FINRA will make outsourcing a priority area of review during 2015 examinations. Firms should be aware that outsourcing covered activities does not diminish a broker-dealer's responsibility for compliance with all federal securities laws and regulations – and FINRA and MSRB rules – and for supervising the service provider. In evaluating an outsourcing service provider, firms should perform appropriate due diligence and risk assessment.
In January 2014, FINRA initiated a sweep to better understand the threats firms faced from cyber-attacks and what firms were doing to address those threats.
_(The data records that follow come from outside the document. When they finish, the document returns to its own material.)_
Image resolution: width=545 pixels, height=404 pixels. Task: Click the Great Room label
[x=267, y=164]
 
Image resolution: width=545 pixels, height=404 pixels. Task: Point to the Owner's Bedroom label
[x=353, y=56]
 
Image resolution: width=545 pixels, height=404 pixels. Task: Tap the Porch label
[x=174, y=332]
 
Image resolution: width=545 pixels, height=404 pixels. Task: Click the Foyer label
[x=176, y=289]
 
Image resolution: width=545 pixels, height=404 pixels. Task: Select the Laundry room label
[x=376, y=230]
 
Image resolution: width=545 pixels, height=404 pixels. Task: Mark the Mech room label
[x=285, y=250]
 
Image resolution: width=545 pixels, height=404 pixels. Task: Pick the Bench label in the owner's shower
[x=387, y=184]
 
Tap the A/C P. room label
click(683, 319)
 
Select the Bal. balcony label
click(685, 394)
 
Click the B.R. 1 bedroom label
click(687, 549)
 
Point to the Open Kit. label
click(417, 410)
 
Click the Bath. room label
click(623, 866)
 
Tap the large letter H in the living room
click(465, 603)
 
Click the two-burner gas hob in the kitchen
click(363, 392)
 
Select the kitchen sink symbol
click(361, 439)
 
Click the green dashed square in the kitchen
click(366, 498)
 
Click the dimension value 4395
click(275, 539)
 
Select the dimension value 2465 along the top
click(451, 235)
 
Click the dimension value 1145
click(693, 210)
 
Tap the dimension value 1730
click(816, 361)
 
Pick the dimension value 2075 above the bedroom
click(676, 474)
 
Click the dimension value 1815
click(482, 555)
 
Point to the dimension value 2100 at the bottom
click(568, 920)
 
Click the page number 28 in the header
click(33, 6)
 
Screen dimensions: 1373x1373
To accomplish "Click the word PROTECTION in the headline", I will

The results of that report should be published in early 2015 and will include principles and effective practices firms should consider in developing and implementing their cybersecurity programs. A firm's cybersecurity efforts need to take into consideration the level of risk, the identification of critical assets, and the implementation of controls commensurate with the scale and business model of the firm.
One of FINRA's main objectives is to preserve investor confidence in U.S. capital markets by maintaining fair and orderly markets. To respond to advances in technology and changes in market structure, FINRA is adapting its surveillance program to identify misconduct. Some of the biggest concerns center on market manipulation and the use of abusive algorithms to accomplish such manipulation.
Examiners will be reviewing firms' supervisory processes and related controls with a particular focus on changes in trading technology and the accompanying testing of those systems. High-frequency trading brings with it even greater risks, because the speed with which orders enter the market can be out of sync with the firm's net capital. In addition, firms' use of algorithms must not function to manipulate the market through layering, spoofing, wash sales, marking the close, or by any other means.
Following the conflicts of interest theme, FINRA has planned a sweep of firms that route a significant percentage of their unmarketable customer limit orders to trading venues that provide the highest trading rebates for providing liquidity. This process may lead to the customer receiving inferior executions of their unmarketable limit orders while the firm still collects a trading rebate. Firms should ensure that their best execution committees and other supervisory structures are regularly evaluating customer executions.
Finally, FINRA has launched two programs for 2015 focusing on market integrity. The first is a program to conduct fixed income-based examinations focusing on trading issues and related controls. The second is a new team focused on identifying potential equity audit trail issues that may not be detected through routine compliance sweeps and review. This group will work to resolve reporting errors promptly so surveillance patterns can scan the most accurate data possible.
Looking ahead to the rest of 2015, firms should keep in mind FINRA's added emphasis on overall firm culture and how that affects the customer interests. If firms heed the advice in this letter, stay current on new and existing priorities as they develop, and enact robust supervisory procedures, they will be well-positioned to avoid problems and achieve positive results in future regulatory examinations. Finally, FINRA's letter reminds firms of their obligation to respond to FINRA inquiries in a full and timely fashion. Failing to produce timely responses to information requests made in connection with examinations and investigations could expose firms to disciplinary action.